— What the task requires —
I need each line of the entries below that includes the string "Bone".

----------

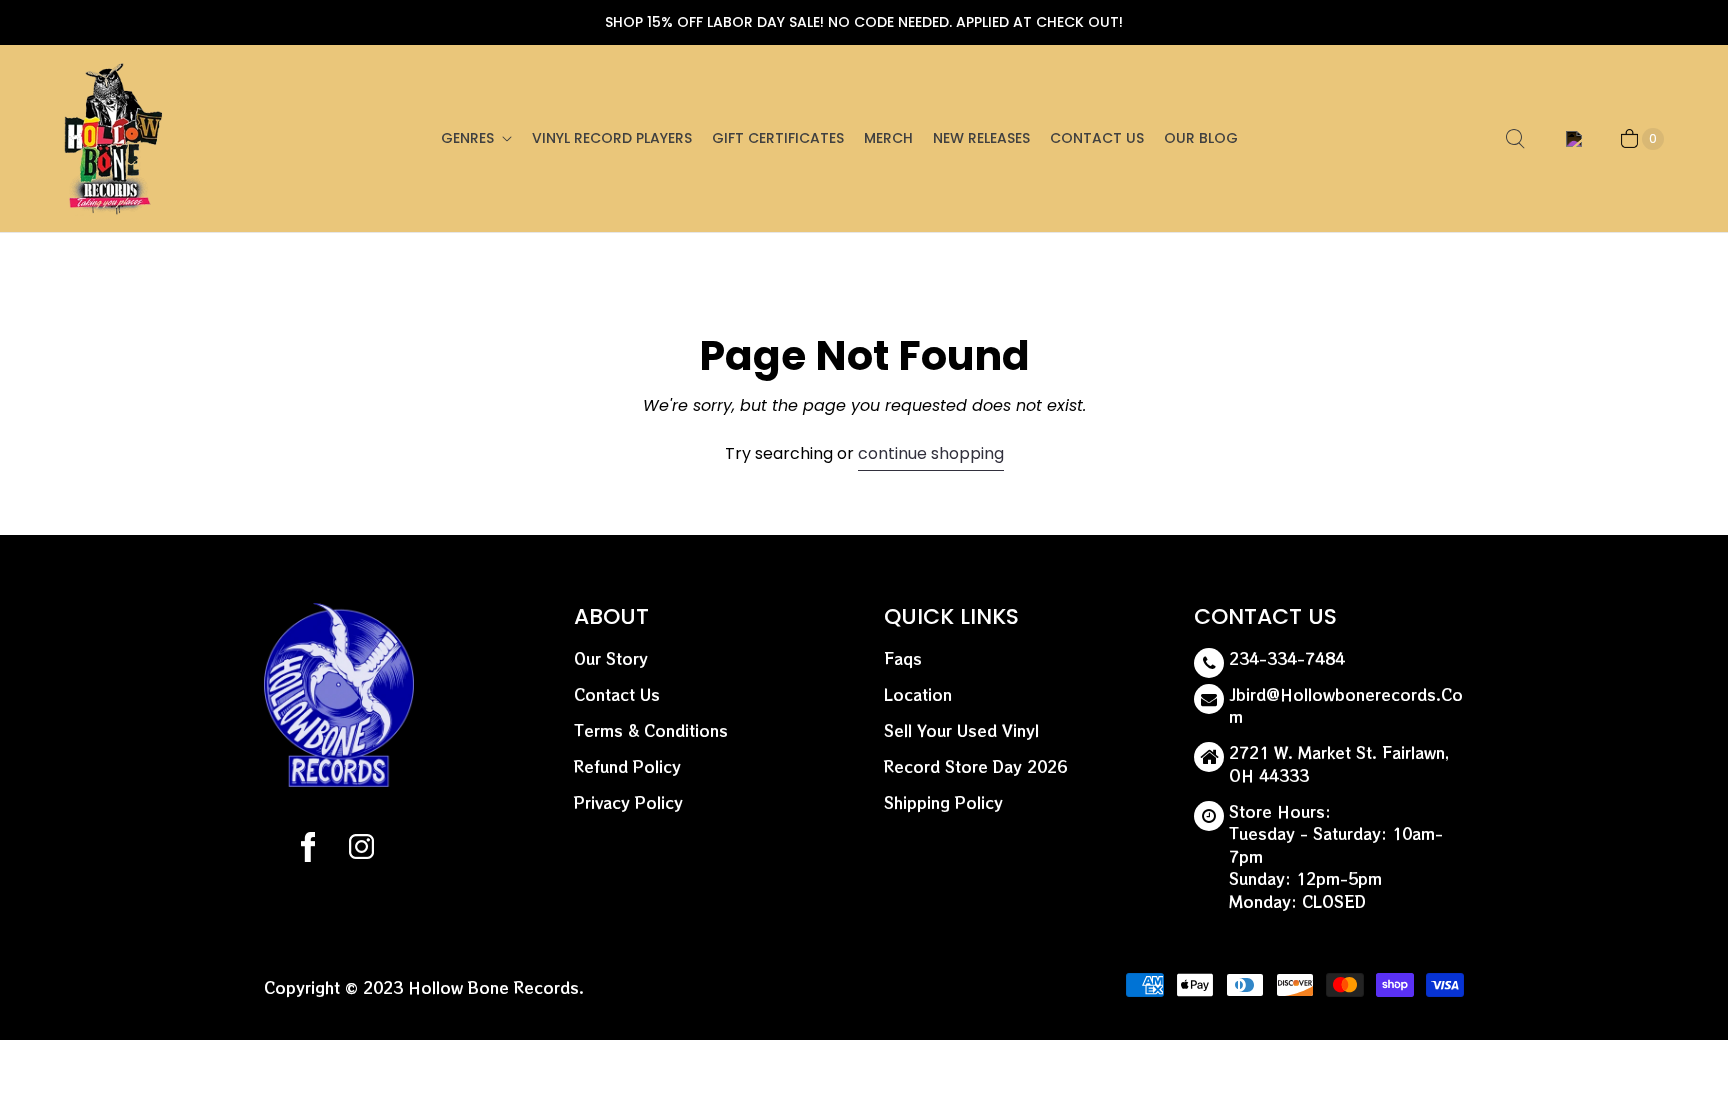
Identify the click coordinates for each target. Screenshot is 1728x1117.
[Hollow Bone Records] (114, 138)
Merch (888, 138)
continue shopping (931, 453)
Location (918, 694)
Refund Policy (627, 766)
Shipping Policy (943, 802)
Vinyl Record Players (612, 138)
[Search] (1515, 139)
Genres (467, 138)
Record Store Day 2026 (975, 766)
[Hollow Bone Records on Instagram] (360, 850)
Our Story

----------

— Solution to this task —
[Hollow Bone Records] (114, 138)
[Hollow Bone Records on Instagram] (360, 850)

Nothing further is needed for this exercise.